:: Problem to solve ::
Find the line with "Eventos (188, 43)" in the entries below, then reproduce it and every line after it down to and including the line with "Arbeiten am IKZ (889, 1860)", exactly.

········

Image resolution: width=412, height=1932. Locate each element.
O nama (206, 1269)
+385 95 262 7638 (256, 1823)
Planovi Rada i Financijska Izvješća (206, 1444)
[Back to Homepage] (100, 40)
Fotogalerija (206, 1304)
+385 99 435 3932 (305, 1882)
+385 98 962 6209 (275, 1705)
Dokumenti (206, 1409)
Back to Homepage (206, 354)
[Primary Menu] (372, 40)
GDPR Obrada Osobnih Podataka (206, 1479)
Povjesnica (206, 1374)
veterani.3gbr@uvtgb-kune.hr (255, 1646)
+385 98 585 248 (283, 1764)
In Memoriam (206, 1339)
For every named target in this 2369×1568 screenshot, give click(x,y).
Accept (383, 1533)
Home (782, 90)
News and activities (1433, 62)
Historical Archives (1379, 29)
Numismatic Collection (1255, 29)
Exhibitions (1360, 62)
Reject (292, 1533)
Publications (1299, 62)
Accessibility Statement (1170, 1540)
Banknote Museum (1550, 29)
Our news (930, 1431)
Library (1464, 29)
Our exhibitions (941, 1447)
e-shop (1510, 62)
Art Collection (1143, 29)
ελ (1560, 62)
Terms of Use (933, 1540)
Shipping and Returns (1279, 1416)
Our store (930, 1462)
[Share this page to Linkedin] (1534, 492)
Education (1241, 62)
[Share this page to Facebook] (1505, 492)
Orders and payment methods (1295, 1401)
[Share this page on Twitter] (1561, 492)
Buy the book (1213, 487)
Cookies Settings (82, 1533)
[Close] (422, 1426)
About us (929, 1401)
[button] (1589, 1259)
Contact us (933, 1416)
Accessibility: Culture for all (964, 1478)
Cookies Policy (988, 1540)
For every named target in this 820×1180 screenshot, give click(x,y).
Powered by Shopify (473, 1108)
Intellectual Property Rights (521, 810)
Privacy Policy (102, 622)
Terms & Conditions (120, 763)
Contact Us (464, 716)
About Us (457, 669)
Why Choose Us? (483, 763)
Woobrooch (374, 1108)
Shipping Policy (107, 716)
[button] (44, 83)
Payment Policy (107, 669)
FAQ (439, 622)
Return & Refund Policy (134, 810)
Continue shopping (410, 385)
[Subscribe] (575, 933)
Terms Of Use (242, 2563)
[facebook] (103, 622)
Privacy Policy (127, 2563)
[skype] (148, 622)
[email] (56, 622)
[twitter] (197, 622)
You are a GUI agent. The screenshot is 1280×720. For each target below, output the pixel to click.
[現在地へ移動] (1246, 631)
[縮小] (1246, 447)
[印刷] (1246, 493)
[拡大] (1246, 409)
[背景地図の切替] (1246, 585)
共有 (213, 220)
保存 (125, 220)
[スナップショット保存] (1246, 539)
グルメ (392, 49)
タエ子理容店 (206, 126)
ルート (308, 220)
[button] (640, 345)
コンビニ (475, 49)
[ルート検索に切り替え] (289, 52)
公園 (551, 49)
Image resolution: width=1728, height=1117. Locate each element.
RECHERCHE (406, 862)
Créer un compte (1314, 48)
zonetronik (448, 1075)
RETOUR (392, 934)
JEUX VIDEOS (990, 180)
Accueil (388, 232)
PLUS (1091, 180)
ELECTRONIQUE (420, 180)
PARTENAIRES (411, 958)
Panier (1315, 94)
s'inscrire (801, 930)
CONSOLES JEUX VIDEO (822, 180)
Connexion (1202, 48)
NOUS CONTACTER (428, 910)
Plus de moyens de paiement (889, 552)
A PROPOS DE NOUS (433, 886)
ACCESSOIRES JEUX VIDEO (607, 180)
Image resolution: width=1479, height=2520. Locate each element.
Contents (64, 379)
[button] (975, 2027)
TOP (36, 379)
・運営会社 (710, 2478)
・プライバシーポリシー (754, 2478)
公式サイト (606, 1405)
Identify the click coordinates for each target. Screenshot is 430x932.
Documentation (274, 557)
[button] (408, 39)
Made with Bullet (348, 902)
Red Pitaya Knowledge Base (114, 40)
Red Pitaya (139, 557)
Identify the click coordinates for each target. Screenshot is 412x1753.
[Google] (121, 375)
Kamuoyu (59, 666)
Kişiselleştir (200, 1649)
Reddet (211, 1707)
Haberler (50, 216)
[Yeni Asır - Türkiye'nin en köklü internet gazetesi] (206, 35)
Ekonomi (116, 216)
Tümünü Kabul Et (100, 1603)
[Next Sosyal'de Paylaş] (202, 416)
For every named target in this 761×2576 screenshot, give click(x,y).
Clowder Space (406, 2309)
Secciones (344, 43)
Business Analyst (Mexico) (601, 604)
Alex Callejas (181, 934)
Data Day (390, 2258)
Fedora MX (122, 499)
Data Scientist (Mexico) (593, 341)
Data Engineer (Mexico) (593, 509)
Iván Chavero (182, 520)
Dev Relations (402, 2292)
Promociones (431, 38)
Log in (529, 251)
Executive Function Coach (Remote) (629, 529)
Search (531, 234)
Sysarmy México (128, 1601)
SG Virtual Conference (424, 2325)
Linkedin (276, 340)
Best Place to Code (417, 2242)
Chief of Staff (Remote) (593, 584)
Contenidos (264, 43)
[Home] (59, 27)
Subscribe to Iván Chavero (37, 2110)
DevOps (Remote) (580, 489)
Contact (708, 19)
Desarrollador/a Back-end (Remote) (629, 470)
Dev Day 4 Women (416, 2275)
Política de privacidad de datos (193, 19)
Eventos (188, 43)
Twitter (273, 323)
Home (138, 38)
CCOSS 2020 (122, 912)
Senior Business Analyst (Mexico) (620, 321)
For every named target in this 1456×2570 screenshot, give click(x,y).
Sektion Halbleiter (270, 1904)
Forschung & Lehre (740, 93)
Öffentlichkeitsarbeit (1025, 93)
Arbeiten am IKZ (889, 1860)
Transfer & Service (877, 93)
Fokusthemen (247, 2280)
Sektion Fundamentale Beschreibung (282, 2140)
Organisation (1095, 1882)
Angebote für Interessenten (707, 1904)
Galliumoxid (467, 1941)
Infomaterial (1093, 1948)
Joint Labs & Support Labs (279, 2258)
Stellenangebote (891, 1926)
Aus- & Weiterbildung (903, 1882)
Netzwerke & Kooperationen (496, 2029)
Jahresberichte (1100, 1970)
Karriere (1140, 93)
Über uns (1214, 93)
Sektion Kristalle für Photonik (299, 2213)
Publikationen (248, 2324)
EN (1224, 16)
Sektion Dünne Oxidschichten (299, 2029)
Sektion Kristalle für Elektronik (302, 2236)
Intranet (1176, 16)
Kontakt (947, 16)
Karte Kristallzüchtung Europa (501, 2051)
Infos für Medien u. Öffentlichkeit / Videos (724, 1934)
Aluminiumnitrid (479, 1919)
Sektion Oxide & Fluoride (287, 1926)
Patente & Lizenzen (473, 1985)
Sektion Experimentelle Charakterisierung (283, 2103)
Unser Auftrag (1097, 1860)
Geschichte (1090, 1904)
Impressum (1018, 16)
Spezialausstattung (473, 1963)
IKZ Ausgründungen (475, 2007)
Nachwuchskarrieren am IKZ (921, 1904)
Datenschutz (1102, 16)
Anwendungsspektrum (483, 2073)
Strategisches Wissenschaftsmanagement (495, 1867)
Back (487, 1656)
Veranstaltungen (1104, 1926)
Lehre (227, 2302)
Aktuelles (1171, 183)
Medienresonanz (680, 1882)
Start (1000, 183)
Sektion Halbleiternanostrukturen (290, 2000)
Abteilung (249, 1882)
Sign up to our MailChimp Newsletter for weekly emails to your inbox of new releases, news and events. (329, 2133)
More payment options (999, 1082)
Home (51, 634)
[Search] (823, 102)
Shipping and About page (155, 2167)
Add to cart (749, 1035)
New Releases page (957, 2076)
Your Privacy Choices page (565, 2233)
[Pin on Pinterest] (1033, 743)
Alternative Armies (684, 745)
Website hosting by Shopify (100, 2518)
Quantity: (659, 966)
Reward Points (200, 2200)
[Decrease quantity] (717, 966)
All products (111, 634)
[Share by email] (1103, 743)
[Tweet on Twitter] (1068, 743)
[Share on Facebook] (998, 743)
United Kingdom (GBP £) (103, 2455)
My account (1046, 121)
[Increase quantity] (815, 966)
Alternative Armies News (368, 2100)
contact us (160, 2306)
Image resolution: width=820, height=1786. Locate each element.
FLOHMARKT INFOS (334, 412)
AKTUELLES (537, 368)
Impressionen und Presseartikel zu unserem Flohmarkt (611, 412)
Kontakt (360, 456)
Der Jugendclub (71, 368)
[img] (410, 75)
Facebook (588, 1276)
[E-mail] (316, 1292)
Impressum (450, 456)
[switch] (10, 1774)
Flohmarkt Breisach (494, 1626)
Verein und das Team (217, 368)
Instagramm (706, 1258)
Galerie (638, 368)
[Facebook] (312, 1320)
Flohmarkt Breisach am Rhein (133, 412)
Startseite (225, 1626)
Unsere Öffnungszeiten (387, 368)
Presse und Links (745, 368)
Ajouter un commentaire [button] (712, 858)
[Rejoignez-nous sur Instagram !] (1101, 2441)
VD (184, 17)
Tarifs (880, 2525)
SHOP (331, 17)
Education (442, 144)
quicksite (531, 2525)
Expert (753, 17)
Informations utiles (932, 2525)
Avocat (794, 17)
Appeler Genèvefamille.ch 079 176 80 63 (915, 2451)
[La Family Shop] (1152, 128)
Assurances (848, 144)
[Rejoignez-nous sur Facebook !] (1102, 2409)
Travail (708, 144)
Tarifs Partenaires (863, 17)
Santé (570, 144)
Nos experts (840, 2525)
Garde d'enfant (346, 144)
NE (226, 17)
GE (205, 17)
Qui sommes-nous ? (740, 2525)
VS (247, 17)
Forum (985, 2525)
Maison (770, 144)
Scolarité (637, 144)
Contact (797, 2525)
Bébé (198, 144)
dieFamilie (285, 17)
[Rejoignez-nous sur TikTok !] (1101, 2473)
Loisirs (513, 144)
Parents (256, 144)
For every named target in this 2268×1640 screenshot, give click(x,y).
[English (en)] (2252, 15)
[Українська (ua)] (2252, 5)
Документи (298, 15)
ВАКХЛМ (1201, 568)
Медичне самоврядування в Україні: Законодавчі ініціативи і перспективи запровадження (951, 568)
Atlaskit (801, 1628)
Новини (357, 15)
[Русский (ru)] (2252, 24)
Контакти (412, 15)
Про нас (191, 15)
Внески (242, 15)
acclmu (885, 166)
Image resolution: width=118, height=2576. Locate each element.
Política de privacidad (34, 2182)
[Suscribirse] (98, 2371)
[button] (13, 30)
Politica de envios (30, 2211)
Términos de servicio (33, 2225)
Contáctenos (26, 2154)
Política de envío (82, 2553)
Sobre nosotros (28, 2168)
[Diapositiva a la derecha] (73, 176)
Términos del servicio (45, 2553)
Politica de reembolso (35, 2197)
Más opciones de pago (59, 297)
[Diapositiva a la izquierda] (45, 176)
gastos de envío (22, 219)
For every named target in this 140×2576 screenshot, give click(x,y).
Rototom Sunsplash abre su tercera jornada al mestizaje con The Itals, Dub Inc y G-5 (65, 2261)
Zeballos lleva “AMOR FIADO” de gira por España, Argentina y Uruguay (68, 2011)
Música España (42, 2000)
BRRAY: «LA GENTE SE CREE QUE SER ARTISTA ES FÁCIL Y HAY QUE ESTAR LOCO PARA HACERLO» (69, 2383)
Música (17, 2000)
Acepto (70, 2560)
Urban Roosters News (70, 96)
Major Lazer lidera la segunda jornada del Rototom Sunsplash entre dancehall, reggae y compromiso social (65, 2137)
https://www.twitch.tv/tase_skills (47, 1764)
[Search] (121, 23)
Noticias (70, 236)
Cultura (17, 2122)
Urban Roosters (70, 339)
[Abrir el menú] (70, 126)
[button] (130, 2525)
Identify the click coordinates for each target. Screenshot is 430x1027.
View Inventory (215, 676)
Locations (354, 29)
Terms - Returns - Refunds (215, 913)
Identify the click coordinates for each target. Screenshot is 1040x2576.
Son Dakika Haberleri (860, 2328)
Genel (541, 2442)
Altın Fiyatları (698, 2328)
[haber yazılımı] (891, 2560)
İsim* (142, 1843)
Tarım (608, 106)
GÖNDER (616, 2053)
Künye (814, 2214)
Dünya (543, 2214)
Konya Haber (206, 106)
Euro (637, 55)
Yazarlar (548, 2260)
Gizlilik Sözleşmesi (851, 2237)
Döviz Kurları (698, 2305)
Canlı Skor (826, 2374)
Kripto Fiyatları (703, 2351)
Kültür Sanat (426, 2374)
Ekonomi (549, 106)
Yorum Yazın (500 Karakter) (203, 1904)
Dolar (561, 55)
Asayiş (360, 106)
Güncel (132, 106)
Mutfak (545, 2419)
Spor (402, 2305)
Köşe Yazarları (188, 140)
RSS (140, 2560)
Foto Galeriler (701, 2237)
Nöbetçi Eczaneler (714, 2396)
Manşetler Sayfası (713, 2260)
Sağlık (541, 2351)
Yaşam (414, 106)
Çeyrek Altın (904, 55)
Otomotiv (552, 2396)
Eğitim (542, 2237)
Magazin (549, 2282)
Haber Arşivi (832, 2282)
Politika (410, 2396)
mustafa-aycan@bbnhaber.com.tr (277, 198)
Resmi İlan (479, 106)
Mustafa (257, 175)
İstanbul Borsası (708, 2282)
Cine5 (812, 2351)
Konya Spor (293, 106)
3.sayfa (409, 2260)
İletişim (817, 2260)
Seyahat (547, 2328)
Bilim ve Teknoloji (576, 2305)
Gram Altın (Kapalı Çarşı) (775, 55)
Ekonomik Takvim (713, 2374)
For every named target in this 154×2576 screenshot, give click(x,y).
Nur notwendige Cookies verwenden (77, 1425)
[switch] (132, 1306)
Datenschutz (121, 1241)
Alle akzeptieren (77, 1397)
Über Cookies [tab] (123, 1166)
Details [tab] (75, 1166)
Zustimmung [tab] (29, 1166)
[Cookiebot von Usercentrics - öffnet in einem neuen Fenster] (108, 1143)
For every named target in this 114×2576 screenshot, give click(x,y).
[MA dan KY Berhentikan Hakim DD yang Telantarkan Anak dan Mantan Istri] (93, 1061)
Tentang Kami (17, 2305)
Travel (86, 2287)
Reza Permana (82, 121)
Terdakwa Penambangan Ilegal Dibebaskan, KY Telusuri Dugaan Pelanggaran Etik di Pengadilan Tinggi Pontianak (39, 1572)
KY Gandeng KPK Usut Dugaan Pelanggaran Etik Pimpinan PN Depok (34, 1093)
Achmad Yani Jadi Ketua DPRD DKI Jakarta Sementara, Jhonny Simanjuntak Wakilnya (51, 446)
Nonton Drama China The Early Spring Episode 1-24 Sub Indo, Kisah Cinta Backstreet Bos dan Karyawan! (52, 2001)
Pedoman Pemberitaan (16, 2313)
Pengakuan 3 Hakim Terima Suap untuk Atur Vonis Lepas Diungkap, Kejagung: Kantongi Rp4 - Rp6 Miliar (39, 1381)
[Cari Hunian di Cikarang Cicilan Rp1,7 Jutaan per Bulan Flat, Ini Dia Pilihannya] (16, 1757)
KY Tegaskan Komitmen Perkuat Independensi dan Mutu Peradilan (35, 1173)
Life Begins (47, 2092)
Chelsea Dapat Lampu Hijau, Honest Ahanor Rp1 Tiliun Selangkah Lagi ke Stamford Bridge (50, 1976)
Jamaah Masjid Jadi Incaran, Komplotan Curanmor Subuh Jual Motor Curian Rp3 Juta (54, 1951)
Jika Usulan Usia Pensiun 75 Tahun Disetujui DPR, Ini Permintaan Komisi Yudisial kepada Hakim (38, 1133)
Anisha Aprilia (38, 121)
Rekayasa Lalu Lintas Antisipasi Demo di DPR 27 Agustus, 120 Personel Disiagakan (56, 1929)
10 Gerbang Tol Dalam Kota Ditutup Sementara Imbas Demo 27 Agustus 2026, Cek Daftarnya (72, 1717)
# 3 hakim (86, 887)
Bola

········

:: Expected answer ::
Eventos (188, 43)
Twitter (273, 323)
Home (138, 38)
CCOSS 2020 (122, 912)
Senior Business Analyst (Mexico) (620, 321)
For every named target in this 1456×2570 screenshot, give click(x,y).
Sektion Halbleiter (270, 1904)
Forschung & Lehre (740, 93)
Öffentlichkeitsarbeit (1025, 93)
Arbeiten am IKZ (889, 1860)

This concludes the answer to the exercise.